Your job is to review the walkthrough, accept the changes if you're happy with them, and tell the agent to continue. It's a genuinely iterative loop — part pair programming, part code review.

Over the course of several phases, the Inventory Management app gains:

  • A Product Catalog screen with list and form views
  • A Stock Management screen with "Receive Stock" and "Issue Stock" flows
  • A Settings screen
  • Locations and Alerts functionality
  • A Suppliers screen with a supplier form

Each phase builds on the last, and you can review changes in real time as your IDE reflects the evolving file structure.


Deploying to Power Platform

Once you're satisfied with the app, deployment is straightforward. The documentation provides the exact CLI command to deploy your Code App to your Power Platform environment.

Here's the general flow:

  1. Copy the deployment command from the docs
  2. In PowerApps, create a new Solution and assign a publisher
  3. Set that solution as your preferred solution
  4. Run the deployment command (without the solution name parameter, since the preferred solution handles that)

Within a minute or so, the app is live. You'll get a direct URL to play the application in the browser. As a bonus tip, you can append a URL parameter to hide the default navbar for a cleaner embedded experience.

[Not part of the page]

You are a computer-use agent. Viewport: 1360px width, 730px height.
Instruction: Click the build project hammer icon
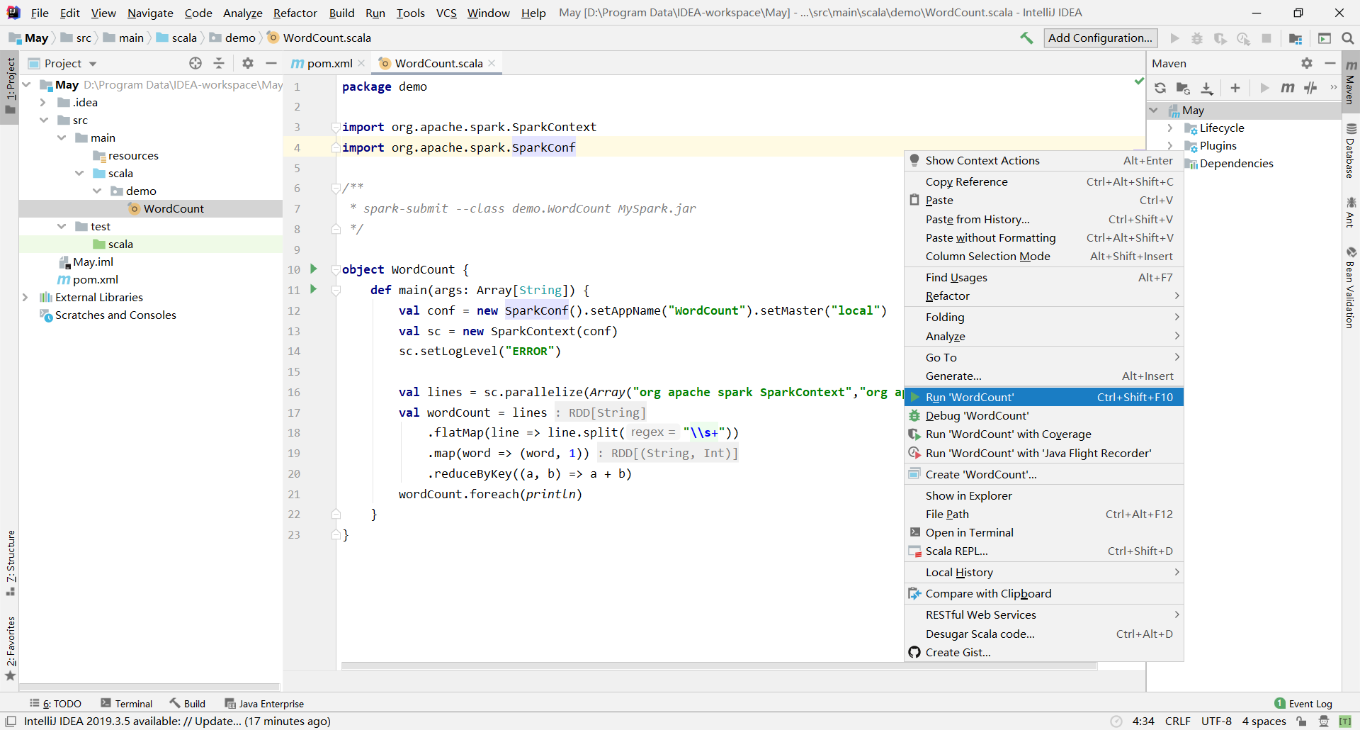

Back in your solution, you'll see the app listed — but notably, you cannot edit it through the studio. Code Apps are source-code-only by design. Any changes need to go through your IDE and be re-deployed.


What's Next

The app at this stage is running on mock/static data. The natural next step — covered in a follow-up — is connecting it to real Dataverse tables so it reads and writes live data.


Key Takeaways

PowerApps Code Apps open up a genuinely new way to build on the Power Platform. By combining AI-assisted prompting with a code-first workflow, you can scaffold a complex, multi-screen application in a fraction of the time it would take manually — and you end up with a Git-versioned, IDE-friendly codebase to maintain going forward.

If you're comfortable in a developer environment and want more control over your Power Apps without abandoning the platform entirely, Code Apps are well worth exploring.